Kentucky Republicans are more focused on presidential elections. In odd-years, Democrats and Republicans tend to show up at roughly similar rates.

Source: Does national politics trump all? Kentucky voters are about to find out.

Kentucky Public Radio: Early Voting in a Regrettably Costing and Changing GOVERNATORIAL RELATIONS

“You have people that come out of the woodwork to vote for a president, and then the officers that are far more important to their daily lives and their quality of living — they don’t vote for that,” he said.

“People kind of look at you like they’ve never heard any of this before,” Adams said. “And then you take questions and the questions are about Kevin McCarthy and Jim Jordan.”

Adams has been an advocate for introducing early voting in Kentucky, and this will be the first gubernatorial race in the state where Kentuckians had the option to vote an extra three days. Over 260,000 Kentuckians have voted early, a small increase over last year’s mid-term election.

This year’s gubernatorial race has also been one of the most expensive in state history. Since the primary, the two candidates and their support committees have spent more than 60 million dollars, more than doubling the amount spent in the previous race.

The results of the current election will give a glimpse into how much partisan line has hardened and whether national political allegiances will trump partisan lines in the future.

Kentucky Public Radio is part of Louisville Public Media, WKU Public Radio, WKMS and WEKU. You can find more coverage from across Kentucky here.

The Red State Vote on Abortion Rights and the American Civil Liberties Union – An Example in Ohio, Michigan, and Kentucky

McCaffery won the seat on the Supreme Court in Pennsylvania after the American Civil Liberties Union began to play digital ads in support of him. A group of people in a state who support abortion rights want to shore up access for the future.

Kelly Hall, executive director of the Fairness Project, said that voters in a red state are going to vote for abortion protections if the amendment passes.

“Ohio is the first state that I really think we can put in that red column that has said, ‘We can go on offense, and we can win,’” Hall says. The example shines a light on the path for other red states.
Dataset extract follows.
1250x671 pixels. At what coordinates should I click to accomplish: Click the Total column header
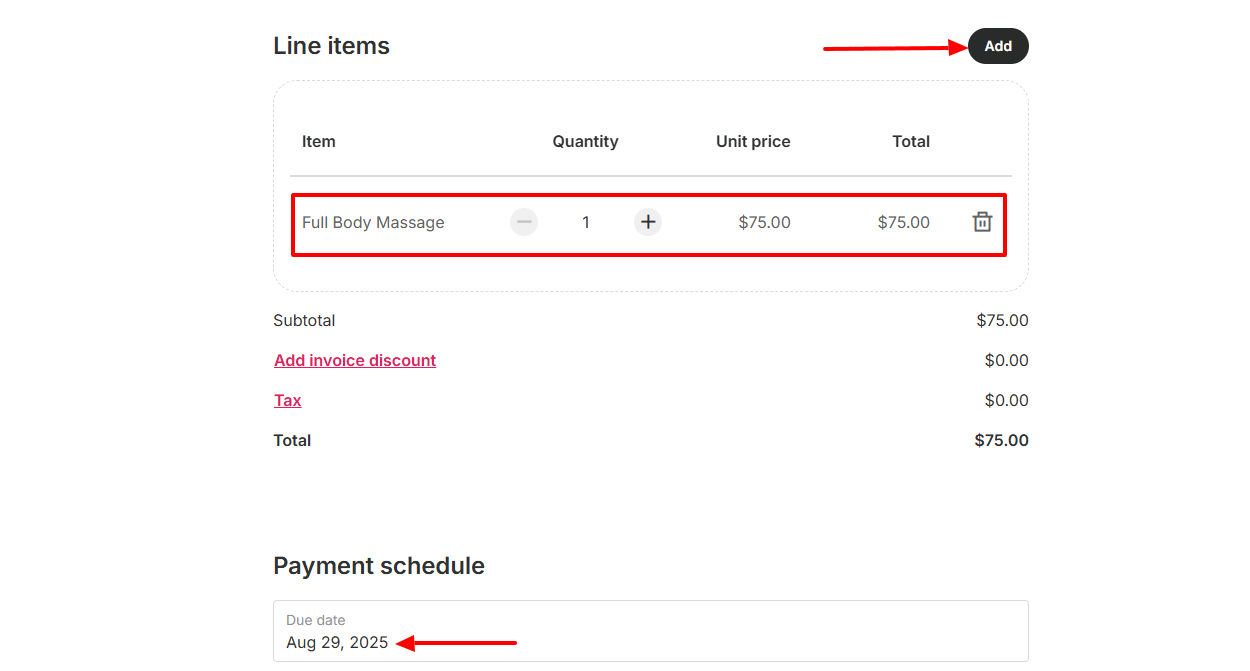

The vote in Ohio followed a special election in August, when Republican lawmakers put a question on the ballot – also called Issue 1 – that would have made it more difficult to amend the state constitution. The proposal was defeated in Ohio by larger than expected numbers.

Glenn Youngkin voted in favor of a proposal to ban most abortions after 15 weeks, as well as campaigning heavily with the Republicans in order to get a trifecta government in Virginia.

The Supreme Court decision last year on abortion restricted the states in the South, but Virginia isn’t one of them. 26 weeks and 6 days is when abortion is legal. The law seems poised to remain in place with incoming majorities in both houses.

Kentucky voters voted against a ballot initiative that was seen as unfriendly to abortion rights in another sign that the laws are out of step with public opinion.

The incumbent Republican Gov. of Mississippi won re-election. His Democratic opponent was a niece of Elvis who did not support abortion rights.